Both Pixel2pixel and CycleGAN are models to transfer one class of images to the onther class. For example, transfering horse to zebra, coloring black/white photo.
Pixel2pixelhas a major drawback:
- The images from two classes must be one-to-one paired.
- The user need to pair them by themself.
- Sometime, it’s simple - transfer color photos to grey photos.
- But, in most situations, it’s not possible - no way to pair horse and zebra photos.
CycleGAN is the upgraded version of pixel2pixel model. CycleGAN does not need to pair images of two classes, its input is just two set of unpaired images of two classes.
What it can/cannot do
What the CycleGAN/Pixel2pixel does is that tranfer the texture of object to the other class, and keep the object in the same shape of the original object.
- So, you can tranfer horse to zebra (same shape but different texture)
- But, you cannont tranfer cat to dog (same texture but different shape)

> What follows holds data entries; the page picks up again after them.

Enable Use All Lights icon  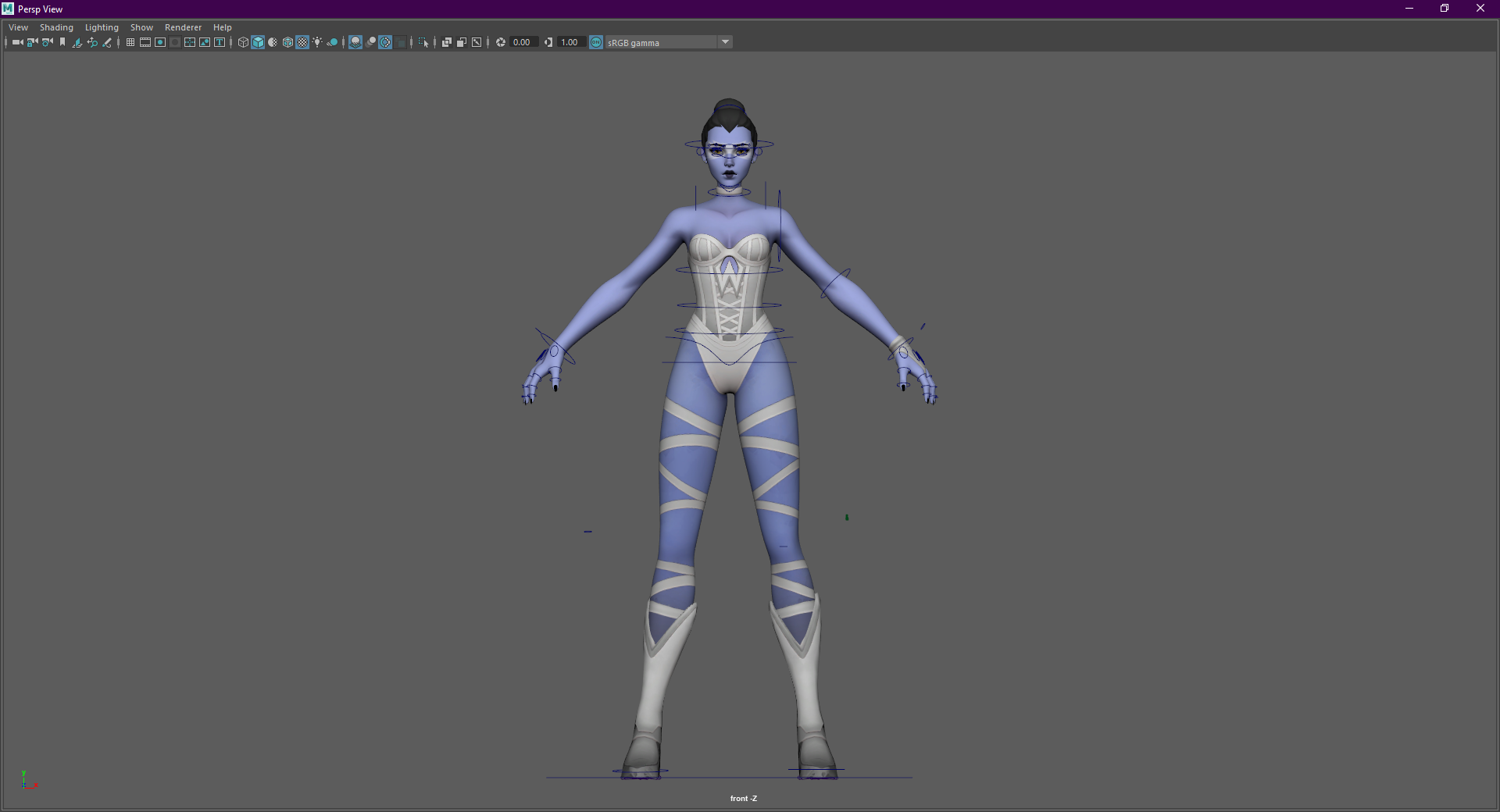(317, 42)
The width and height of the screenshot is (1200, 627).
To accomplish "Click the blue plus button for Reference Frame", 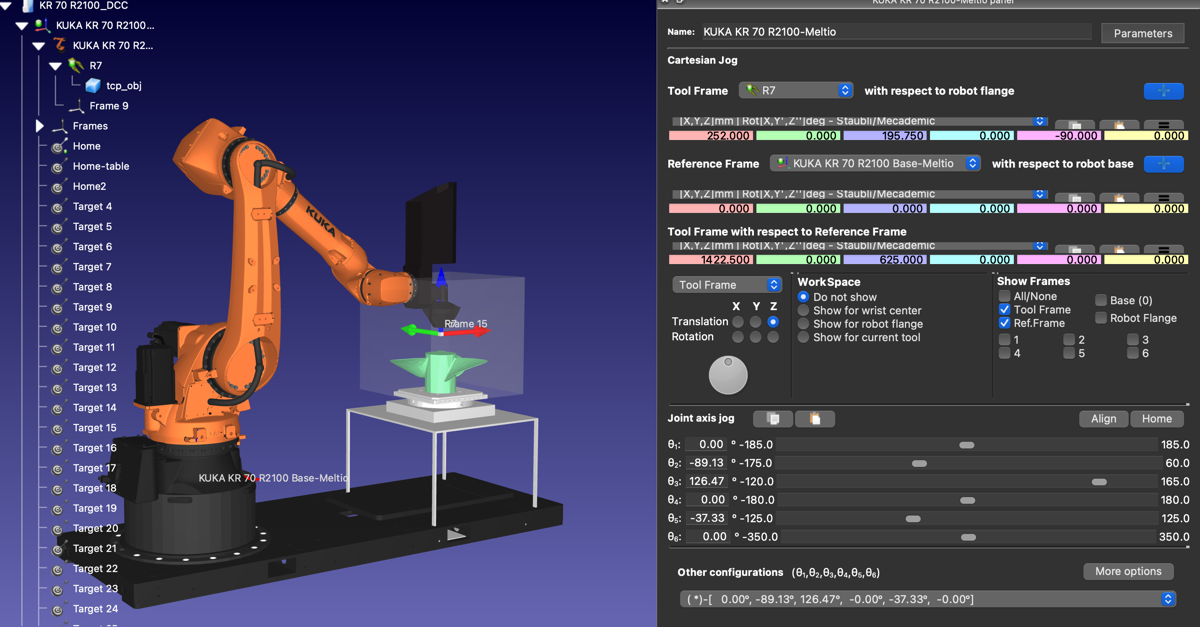I will [1163, 164].
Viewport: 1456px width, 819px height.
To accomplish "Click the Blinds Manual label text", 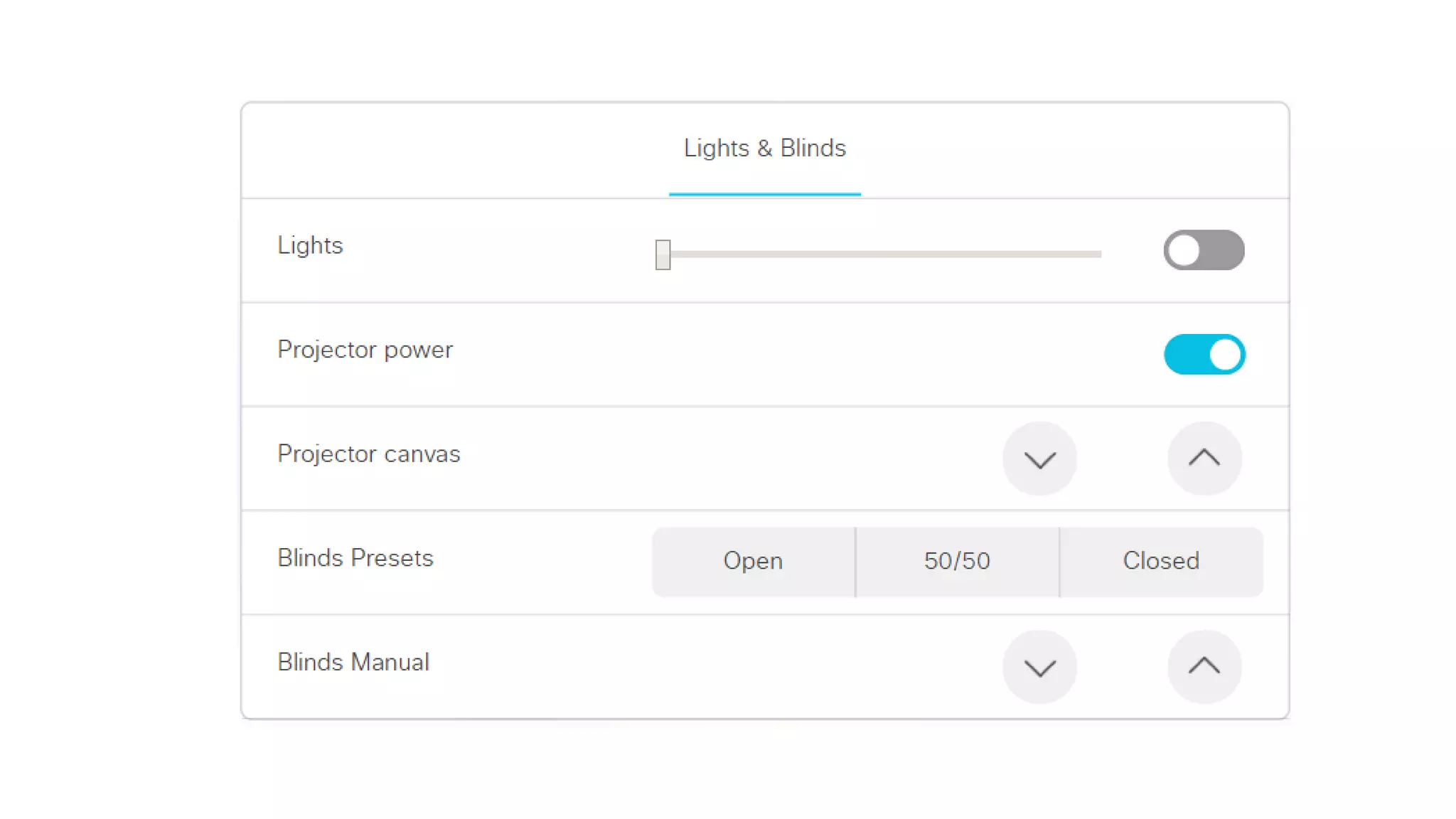I will pos(353,662).
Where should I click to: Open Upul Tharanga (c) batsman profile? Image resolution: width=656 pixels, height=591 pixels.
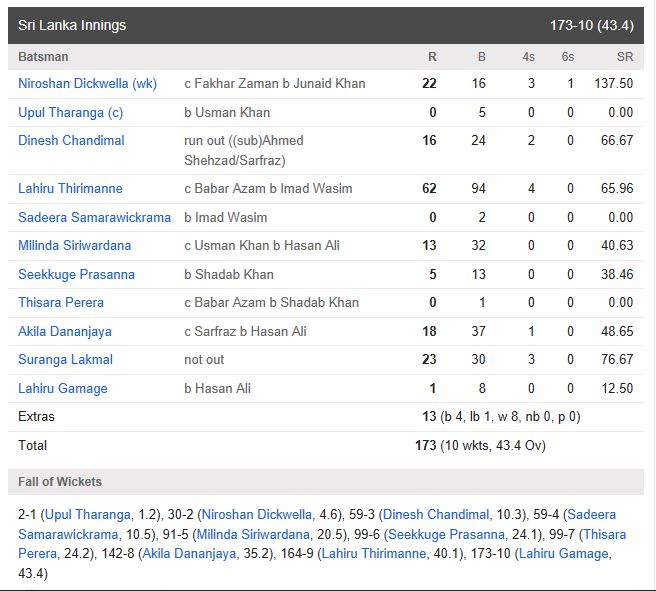(70, 113)
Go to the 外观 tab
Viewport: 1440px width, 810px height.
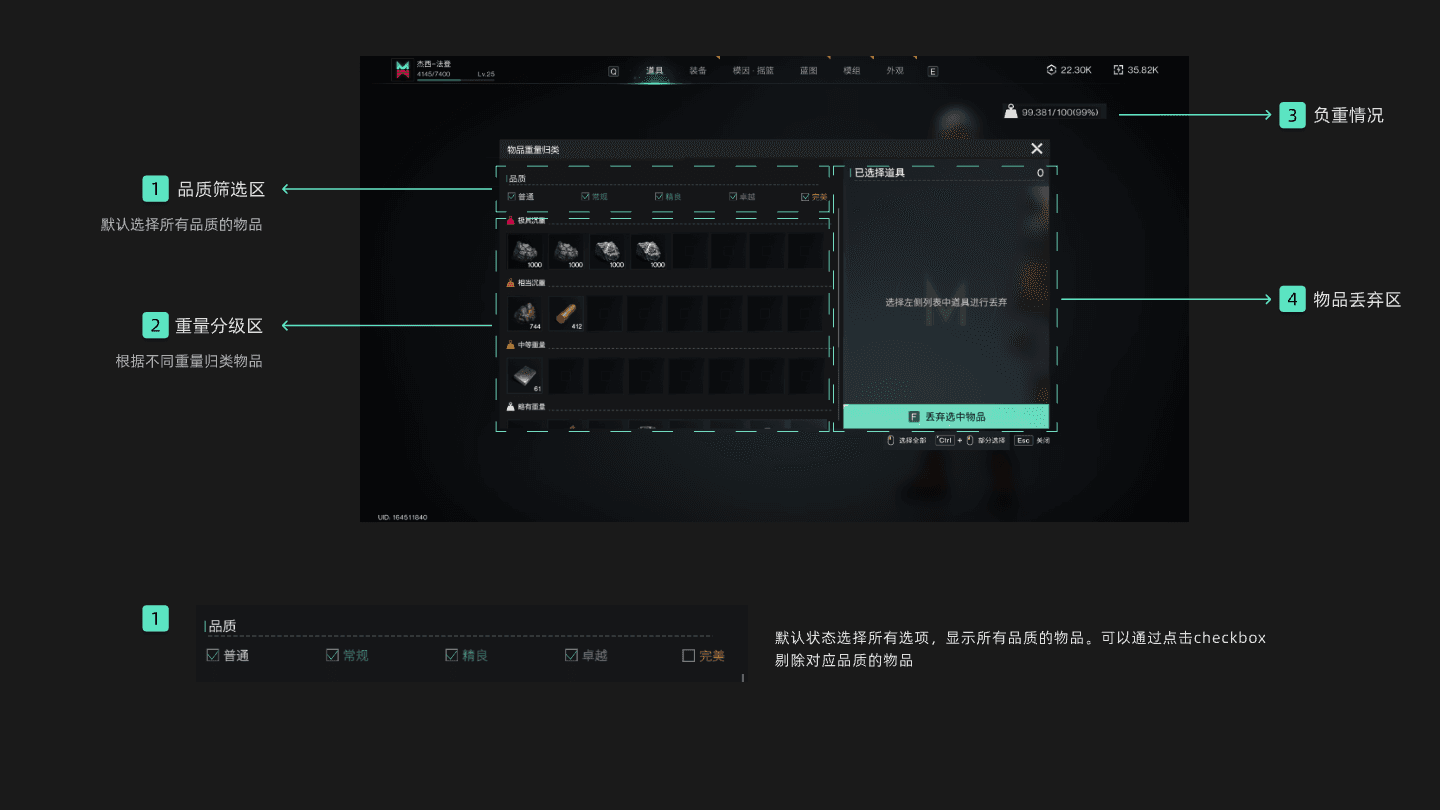click(894, 71)
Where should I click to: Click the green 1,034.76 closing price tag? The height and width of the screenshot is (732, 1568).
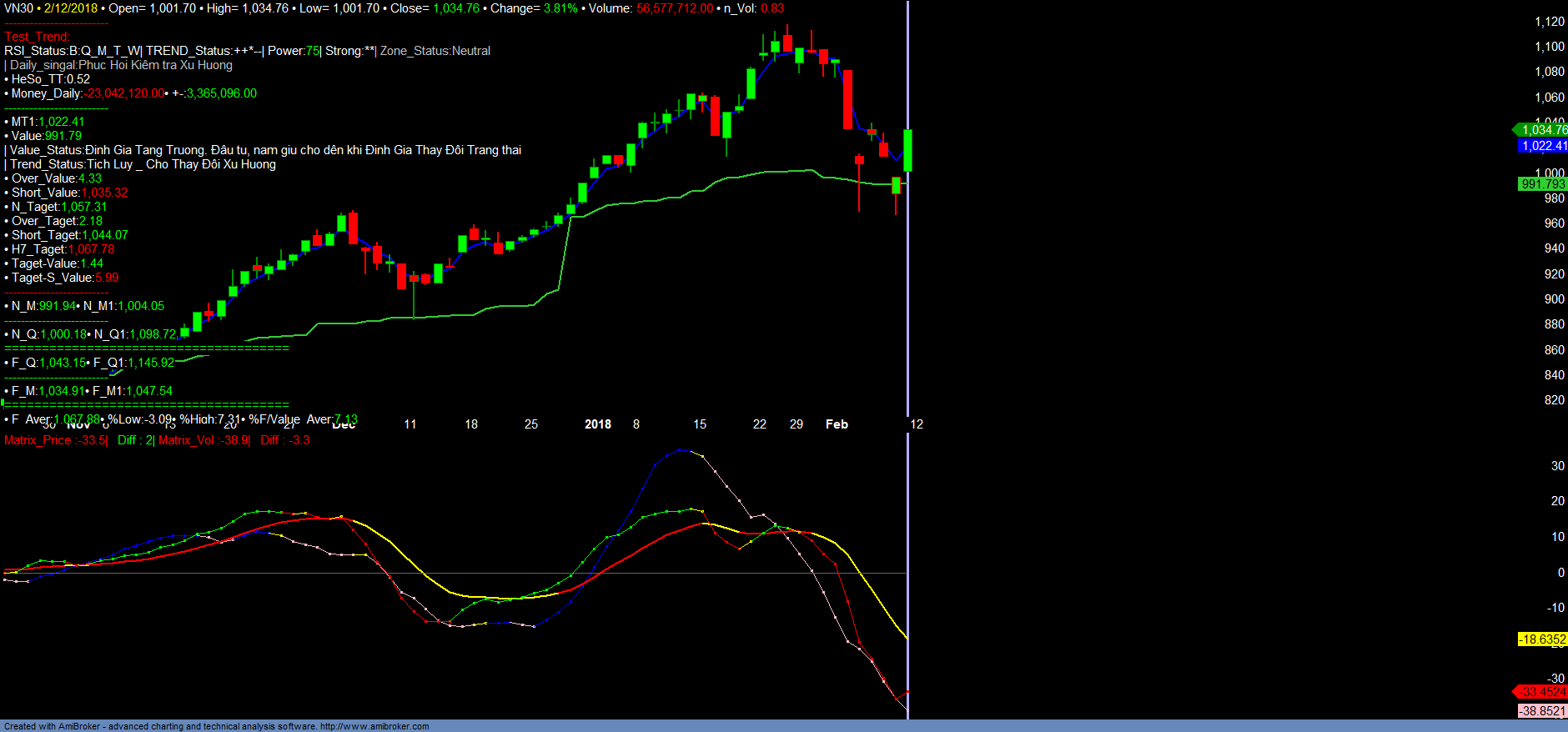tap(1543, 129)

The idea is easy to understand.
- There are two classes of images, $A$ and $B$.
- We create two generators $G_A$ and $G_B$. $G_A$ will transfer $A$ to $B$, and similarly, $G_B: B \rightarrow A$.
- And also, we have two discriminators $D_A$ and $D_B$. $D_A/D_B$ can check if the input image is a real image of $A/B$ or not.
The trainning target for $D_A$ and $D_B$:
- $D_A(a) = 1.0, D_B(b) = 1.0$
- $D_A(G_B(b)) = 0.0, D_B(G_A(a)) = 0.0$
The trainning target for $G_A$ and $G_B$:
- $D_A(G_B(b)) = 1.0, D_B(G_A(a)) = 1.0$
- $G_A(b) = b, G_B(a) = a$.
- $G_B(G_A(a)) = a, G_A(G_B(b)) = b$
The rest parts are picking which loss function for each target, and whhich optimitier you want to use.